Why add this quantitative element to humanities research? By adding an analytical aspect to research, humanities researchers can prove their hypothesis instead of relying on their own intuition and interpretation.

DH Project Conclusion

I have handed in all four essays from last semester! So, having abandoned this blog for a few weeks, I’m now back to sharing my thoughts on the world of digital humanities once a week.

It also means that I reached a conclusion on my 1 Chronicles project for Introduction to Digital Humanities. After a lot of frustration, I ended up focusing on messy data and whether specific chapters in 1 Chronicles could be considered “messy”. It was not an easy topic by any means but I did reach ac conclusion.


As far as the genealogy lists in 1 Chronicles 1-9 are concerned, whether the data is messy or not is in relation to the methods and tools being used. Though it seems obvious now, it really didn’t feel obvious at the time.

It’s not a groundbreaking conclusion but it introduced me to the trials and tribulations of digital textual analysis. It also showed me the fun and interesting side (yes, I said that) to digital humanities. I’m even looking forward to the textual analysis module next term!

DH Project : Messy Data with Stylistic Impact?


Rolling Delta comparing 2 Chronicles with the whole of 1 Chronicles, 1 Chronicles 1-9 (genealogies), and 1 Chronicles 10-29 (narrative).


Dendrogram showing how the six books I have been analysing cluster according to most frequent words used. 

I have finally decided on a question for my project on 1 Chronicles. I’m still not sure how I felt about beginning my research without a question to shape it but that is a discussion for another day.

I have decided to look at whether the first nine chapters of 1 Chronicles, the genealogical lists, should be considered messy data.

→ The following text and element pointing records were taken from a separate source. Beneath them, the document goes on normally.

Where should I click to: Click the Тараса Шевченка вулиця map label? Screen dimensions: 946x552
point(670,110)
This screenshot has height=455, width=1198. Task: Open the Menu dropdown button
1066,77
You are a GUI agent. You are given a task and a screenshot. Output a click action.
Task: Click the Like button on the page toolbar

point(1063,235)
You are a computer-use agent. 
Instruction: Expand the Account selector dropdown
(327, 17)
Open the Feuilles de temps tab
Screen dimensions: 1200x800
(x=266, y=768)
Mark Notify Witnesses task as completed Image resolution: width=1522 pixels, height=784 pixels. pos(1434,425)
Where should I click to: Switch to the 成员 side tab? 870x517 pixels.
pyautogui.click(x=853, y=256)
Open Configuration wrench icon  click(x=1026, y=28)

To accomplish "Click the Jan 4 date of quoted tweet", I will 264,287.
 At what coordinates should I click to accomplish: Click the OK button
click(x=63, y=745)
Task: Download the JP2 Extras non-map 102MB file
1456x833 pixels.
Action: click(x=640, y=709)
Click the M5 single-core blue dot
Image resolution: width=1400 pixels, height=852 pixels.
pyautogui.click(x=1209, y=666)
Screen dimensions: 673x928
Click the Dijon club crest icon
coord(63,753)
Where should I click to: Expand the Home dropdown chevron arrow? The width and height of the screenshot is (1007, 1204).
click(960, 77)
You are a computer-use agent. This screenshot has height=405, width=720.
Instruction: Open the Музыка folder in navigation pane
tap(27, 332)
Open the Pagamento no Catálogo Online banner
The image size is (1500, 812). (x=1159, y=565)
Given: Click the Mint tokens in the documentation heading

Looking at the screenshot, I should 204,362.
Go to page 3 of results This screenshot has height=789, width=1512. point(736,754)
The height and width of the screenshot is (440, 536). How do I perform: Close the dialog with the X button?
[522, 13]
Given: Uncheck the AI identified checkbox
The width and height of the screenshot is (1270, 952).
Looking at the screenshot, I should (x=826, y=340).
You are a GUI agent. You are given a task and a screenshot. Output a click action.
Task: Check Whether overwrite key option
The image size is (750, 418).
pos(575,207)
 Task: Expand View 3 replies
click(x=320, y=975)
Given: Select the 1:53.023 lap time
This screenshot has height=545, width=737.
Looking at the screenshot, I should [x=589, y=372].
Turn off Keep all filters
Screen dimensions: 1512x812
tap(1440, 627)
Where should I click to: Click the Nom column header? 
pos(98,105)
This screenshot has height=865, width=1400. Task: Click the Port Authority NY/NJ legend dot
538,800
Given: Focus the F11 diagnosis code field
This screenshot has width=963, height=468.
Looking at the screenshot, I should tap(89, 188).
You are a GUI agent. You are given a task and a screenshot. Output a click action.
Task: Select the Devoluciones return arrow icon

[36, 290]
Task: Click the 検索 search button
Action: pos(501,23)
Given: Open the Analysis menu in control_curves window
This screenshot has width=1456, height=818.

The reason for this is that my rolling deltas and dendrograms have suggested different interpretations. As you can see from the dendrogram, removing the genealogies from the narrative in 1 Chronicles makes little difference to the most frequent word count. In fact, going on the dendrogram alone, you could challenge the traditional assumption that the author of 1 and 2 Chronicles was the same person.

However, the rolling delta suggests that the genealogies do have an impact on the stylistic similarities of 1 Chronicles with 2 Chronicles. Where the genealogies are removed, the narrative’s similarity to 2 Chronicles increases to the extent that there are sections where the style is almost identical.

It is the difference between these two methods that has led me to question whether these lists do have a relevant impact on 1 Chronicles’ style. And if it does have an impact, does this make it messy data?